What makes an abortion immoral depends on one's conception of personhood, of which there are two two major categories: absolute and scalar.

For absolutists personhood (many term this "possession of a soul") is an either/or proposition. Most absolutists believe life/personhood/soul begins at conception, whereby the unique two-celled being gains an indivisible eternal soul and is afforded all the rights to life enjoyed by more mature humans until death in the external world.

For those who believe there are different hierarchical degrees of subjective being the extent of immorality that abortion represents is dependent on the position of the developing fetus in that hierarchy. It is hard to argue that we don't all believe intuitively in a hierarchy of smaller and larger "souls" when so few lose sleep over breathing in bacteria that can't survive inside us, smacking mosquitoes, or eating hamburgers.

Those of us who possess democratic values recognize certain "fundamental rights" that all "citizens" deserve to have protected by law. But beyond this, nearly all of us intuitively believe the same hierarchy that places us above animals and plants puts some human beings above others. That is, there are "smaller" and "larger souled" human beings.
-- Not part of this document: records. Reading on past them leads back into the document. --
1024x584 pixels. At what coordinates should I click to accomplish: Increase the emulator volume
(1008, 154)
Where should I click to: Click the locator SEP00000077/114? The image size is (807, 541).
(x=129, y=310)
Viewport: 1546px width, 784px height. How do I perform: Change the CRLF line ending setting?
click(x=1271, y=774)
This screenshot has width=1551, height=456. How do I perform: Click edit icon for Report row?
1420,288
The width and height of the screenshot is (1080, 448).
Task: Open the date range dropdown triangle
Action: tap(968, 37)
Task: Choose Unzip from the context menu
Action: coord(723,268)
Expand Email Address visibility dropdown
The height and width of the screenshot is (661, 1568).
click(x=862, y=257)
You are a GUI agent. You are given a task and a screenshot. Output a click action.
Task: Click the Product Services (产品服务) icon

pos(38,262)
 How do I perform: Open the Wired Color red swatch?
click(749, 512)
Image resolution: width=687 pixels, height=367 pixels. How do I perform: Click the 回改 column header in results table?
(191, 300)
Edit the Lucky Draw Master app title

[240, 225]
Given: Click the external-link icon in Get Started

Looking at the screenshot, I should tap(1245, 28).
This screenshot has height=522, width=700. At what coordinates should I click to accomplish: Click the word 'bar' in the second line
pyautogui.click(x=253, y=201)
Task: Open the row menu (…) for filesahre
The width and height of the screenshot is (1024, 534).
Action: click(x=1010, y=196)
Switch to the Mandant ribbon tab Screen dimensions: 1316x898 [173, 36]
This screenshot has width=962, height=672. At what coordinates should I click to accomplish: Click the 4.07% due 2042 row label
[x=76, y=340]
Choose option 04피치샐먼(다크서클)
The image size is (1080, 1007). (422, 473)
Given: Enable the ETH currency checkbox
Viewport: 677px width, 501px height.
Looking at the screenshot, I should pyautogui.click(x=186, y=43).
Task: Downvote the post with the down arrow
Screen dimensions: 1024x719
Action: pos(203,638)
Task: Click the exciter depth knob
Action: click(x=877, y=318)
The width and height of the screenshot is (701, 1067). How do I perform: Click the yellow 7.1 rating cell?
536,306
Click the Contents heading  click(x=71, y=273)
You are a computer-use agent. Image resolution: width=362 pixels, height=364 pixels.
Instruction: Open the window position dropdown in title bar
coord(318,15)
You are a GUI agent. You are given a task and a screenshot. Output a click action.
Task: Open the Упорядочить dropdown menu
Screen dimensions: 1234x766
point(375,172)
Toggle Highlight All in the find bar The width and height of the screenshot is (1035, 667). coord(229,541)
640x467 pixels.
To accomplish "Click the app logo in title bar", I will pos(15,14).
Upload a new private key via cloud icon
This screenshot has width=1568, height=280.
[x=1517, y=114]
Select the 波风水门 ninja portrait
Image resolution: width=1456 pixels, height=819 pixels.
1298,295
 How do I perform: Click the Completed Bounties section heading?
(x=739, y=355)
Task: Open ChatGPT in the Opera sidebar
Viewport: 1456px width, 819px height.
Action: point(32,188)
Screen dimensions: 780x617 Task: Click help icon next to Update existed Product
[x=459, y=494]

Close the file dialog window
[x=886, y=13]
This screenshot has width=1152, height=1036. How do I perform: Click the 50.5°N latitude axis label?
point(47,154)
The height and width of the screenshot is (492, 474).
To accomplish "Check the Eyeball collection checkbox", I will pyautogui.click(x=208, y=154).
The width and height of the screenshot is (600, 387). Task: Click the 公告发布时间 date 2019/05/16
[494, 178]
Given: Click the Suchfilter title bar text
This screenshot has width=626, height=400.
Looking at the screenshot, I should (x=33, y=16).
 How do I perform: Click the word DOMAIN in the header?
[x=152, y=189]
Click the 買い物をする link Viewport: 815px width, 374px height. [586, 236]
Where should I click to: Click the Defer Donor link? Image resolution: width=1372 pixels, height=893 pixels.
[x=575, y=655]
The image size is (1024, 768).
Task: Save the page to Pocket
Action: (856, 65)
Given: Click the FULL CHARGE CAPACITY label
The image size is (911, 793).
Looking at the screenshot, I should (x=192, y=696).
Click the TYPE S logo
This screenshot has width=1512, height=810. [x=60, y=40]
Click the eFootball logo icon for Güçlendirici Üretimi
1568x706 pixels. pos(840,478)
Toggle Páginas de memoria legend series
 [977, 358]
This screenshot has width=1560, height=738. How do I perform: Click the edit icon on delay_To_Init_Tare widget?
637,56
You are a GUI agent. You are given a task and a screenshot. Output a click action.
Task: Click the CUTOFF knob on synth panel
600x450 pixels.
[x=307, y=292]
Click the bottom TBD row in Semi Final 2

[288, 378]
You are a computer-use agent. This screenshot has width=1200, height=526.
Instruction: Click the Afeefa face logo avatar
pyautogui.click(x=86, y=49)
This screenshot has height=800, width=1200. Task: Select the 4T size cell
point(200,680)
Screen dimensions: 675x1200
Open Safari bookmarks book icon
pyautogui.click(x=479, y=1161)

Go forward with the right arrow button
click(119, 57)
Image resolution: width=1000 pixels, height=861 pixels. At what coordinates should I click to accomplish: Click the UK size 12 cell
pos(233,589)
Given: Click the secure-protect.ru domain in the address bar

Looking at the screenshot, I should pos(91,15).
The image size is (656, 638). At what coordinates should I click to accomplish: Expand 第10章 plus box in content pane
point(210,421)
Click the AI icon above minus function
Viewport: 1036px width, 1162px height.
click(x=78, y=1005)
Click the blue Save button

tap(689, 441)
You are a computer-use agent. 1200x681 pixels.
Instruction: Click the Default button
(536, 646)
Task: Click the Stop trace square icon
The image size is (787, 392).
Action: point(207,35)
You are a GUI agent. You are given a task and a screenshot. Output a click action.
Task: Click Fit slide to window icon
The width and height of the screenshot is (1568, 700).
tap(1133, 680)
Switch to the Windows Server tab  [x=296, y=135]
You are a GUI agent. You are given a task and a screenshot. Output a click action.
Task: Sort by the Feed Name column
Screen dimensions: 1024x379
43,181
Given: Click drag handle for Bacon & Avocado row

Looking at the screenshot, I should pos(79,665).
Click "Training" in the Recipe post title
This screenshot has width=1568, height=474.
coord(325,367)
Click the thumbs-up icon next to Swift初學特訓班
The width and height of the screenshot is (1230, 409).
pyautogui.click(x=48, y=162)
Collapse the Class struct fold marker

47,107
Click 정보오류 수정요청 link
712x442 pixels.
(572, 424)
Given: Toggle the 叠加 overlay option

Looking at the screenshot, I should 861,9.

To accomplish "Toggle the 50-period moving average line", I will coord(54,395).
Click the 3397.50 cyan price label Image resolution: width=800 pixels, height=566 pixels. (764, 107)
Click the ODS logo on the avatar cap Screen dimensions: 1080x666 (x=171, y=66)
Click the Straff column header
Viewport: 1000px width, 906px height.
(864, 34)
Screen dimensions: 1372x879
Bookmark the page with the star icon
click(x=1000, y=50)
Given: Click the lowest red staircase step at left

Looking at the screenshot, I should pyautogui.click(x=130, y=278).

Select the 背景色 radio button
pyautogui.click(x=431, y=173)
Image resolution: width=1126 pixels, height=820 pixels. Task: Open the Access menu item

Douglas Hofstadter quantifies this notion in "Hunekers," taking the name of a famous critic who said of a Chopin piece: "Small-souled men, no matter how agile their fingers, should avoid it" (and so somebody like Shakespeare or Newton might have a 400 Huneker soul, whereas an average person has 100.). He implies this quantity relates to the magnitude of "strange loops"developed in any particular human brain's processing of self-awareness, as he believe such reciprocal processing is precisely what gives some life forms, and some humans, greater or lesser being than others. Of course we can't actually measure Huneckers, but using the concept it might be argued an abortion at X number of days is roughly equivalent to breathing in bacteria, swatting mosquitoes, eating a burger, or, later on, killing a young chimpanzee.

Of course as others have noted the circumstances of the mother's life are hugely relevant to justifying the act. But I believe the two categories alluded to above account for what most consider the "what" of what makes abortion immoral.

Even if life begins at conception, I don't see why it is immoral.
 
I also don't see it as an injustice, but that the thought of preventing the existence of someone you would come to love more than anything could be a source of great sorrow and feel very wrong, for both of the prospective parents.

As soon as the child is born most wouldn't be able to bear that thought.

It's certainly something you may end up deeply regretting. Like a lot of sins.